* Task goal
Some of the lines below need repeating. Reproduce exactly those between the lines holding "Crucigramas (48, 1707)" and "Política (33, 950)", inclusive.

* Recorded data
* * *
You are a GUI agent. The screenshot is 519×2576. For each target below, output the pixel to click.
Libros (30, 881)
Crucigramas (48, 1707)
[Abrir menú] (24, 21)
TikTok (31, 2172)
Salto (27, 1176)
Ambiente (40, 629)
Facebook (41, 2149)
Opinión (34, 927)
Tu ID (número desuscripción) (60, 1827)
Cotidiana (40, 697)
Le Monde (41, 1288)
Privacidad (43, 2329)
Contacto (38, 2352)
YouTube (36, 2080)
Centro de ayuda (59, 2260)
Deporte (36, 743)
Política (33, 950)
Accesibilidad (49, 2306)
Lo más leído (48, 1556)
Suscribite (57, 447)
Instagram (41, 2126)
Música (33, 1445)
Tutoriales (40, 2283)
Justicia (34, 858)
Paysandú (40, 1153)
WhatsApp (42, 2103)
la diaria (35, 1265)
* * *
* Solution
Crucigramas (48, 1707)
[Abrir menú] (24, 21)
TikTok (31, 2172)
Salto (27, 1176)
Ambiente (40, 629)
Facebook (41, 2149)
Opinión (34, 927)
Tu ID (número desuscripción) (60, 1827)
Cotidiana (40, 697)
Le Monde (41, 1288)
Privacidad (43, 2329)
Contacto (38, 2352)
YouTube (36, 2080)
Centro de ayuda (59, 2260)
Deporte (36, 743)
Política (33, 950)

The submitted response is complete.